A Secretaria da Educação do Estado da Bahia (SEC) transforma a Bienal do Livro Bahia 2026 em um espaço voltado ao protagonismo estudantil, valorização docente e incentivo à leitura, com programação entre quarta-feira (15/04/2026) e sábado (18/04/2026). A iniciativa prevê a participação de estudantes e professores da rede estadual em atividades literárias, apresentações e debates no estande do Governo do Estado.
Durante quatro dias, a SEC promove a circulação de milhares de alunos, integrando ações de cultura, educação e cidadania. A proposta busca fortalecer políticas públicas voltadas ao livro e consolidar a escola pública como espaço de produção de conhecimento e expressão artística.
Segundo o diretor de Execução das Políticas Públicas da SEC, Fábio Barbosa, a presença da rede estadual amplia a compreensão da educação como ambiente de criação e transformação social. As ações também ampliam a visibilidade das produções desenvolvidas nas escolas.
Protagonismo estudantil e produções literárias
Entre os destaques da programação estão os projetos do Tempos de Arte Literária (TAL), com participação de estudantes dos 27 Territórios de Identidade da Bahia. As produções reforçam a presença ativa da rede pública na Bienal e evidenciam o alcance das iniciativas educacionais no estado.
A abertura do evento, em quarta-feira (15/04/2026), conta com a participação de escolas de municípios como Salvador, Nazaré e Conceição do Coité. Entre os trabalhos apresentados está o da estudante Thaline Silva Leandro, do Colégio Estadual Teotônio Vilela, de Feira de Santana, com a obra “Dor não contada, culpa mascarada”, vencedora do Encontro Estudantil 2025.
A produção aborda o tema do feminicídio e foi inspirada em projeto escolar voltado ao enfrentamento da violência contra a mulher. A participação na Bienal é apontada como oportunidade de troca e reconhecimento das produções estudantis.
Diversidade cultural e programação por territórios
As atividades contemplam obras que refletem a diversidade cultural da Bahia. Na quinta-feira (16/04/2026), estudantes do Colégio Estadual Indígena Tupinambá de Olivença e do Colégio Estadual Professora Zenaide Alves Barreto apresentam trabalhos com temáticas culturais e identitárias.

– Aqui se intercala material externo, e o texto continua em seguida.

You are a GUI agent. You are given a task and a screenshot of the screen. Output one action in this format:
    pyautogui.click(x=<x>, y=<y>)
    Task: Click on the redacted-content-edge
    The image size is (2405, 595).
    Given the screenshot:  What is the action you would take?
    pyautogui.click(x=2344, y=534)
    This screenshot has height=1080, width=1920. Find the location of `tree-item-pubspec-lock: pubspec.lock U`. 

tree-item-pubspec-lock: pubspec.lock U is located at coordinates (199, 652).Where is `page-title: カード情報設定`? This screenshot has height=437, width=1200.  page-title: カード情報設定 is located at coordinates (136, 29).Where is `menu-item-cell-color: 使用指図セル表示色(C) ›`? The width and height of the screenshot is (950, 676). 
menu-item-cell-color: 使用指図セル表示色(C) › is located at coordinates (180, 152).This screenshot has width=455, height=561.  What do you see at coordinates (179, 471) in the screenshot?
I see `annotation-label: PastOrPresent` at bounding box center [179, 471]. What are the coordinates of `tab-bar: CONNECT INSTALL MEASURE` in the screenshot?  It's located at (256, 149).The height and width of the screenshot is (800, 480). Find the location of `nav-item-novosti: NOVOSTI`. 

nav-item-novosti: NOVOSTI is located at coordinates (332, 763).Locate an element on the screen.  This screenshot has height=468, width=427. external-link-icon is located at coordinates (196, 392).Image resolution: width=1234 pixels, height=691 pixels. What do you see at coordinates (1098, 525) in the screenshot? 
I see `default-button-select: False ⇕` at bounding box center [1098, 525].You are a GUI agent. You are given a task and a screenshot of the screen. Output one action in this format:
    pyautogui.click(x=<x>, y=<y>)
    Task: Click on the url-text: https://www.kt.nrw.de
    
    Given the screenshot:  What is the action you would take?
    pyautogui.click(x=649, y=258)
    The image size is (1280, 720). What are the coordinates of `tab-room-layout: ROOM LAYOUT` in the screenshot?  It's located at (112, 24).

No sábado (18/04/2026), a programação inclui produções como “Mulheres negras”, do Colégio Estadual Eraldo Tinoco, de Teixeira de Freitas, e “Anomalia”, do Colégio Estadual de Tempo Integral Anísio Teixeira, de Itapetinga. As apresentações ampliam o espaço de visibilidade para narrativas de diferentes contextos sociais.
O estande do Governo do Estado funciona como ambiente de circulação dessas produções, promovendo o contato entre estudantes, educadores e público visitante.
Professores escritores e produção pedagógica
A programação inclui a participação de 18 professores escritores, que apresentam livros produzidos no contexto escolar. Entre eles estão Jacimar Rocha de Oliveira, com a obra “Parem de nos matar: o brado que urge”, e Jandaíra Fernandes da Silva, autora de “A princesa que engoliu o choro”.
A presença dos docentes reforça a relação entre ensino e produção cultural, evidenciando a atuação de professores como autores e mediadores de leitura.
Os organizadores destacam que o espaço promove o encontro entre diferentes vozes da educação pública, ampliando o alcance das produções literárias desenvolvidas nas escolas.
Visitação estudantil e incentivo ao acesso ao livro
A SEC também organiza a visitação de aproximadamente 10 mil estudantes, com participação de 250 escolas ao longo do evento. A iniciativa inclui a distribuição de vale-livro no valor de R$ 100, destinado à aquisição de obras durante a Bienal.
A ação busca estimular a formação de leitores e ampliar o acesso ao livro entre estudantes da rede pública. A estrutura da visitação integra atividades pedagógicas e experiências culturais.
De acordo com a secretaria, a participação na Bienal reforça o compromisso com a democratização do conhecimento e o fortalecimento da educação pública.
Políticas públicas de leitura e debates estratégicos
A programação inclui ainda debates sobre políticas públicas de incentivo à leitura. Na quarta-feira (15/04/2026), o assessor especial da SEC, Manoel Calazans, participa de discussão sobre o Programa Bahia Literária.
O debate aborda estratégias e investimentos voltados à promoção da leitura no estado, destacando ações que ampliam o acesso ao livro e fortalecem a formação de leitores.
A participação institucional na Bienal integra um conjunto de políticas educacionais voltadas à valorização da cultura, da produção literária e do ensino público.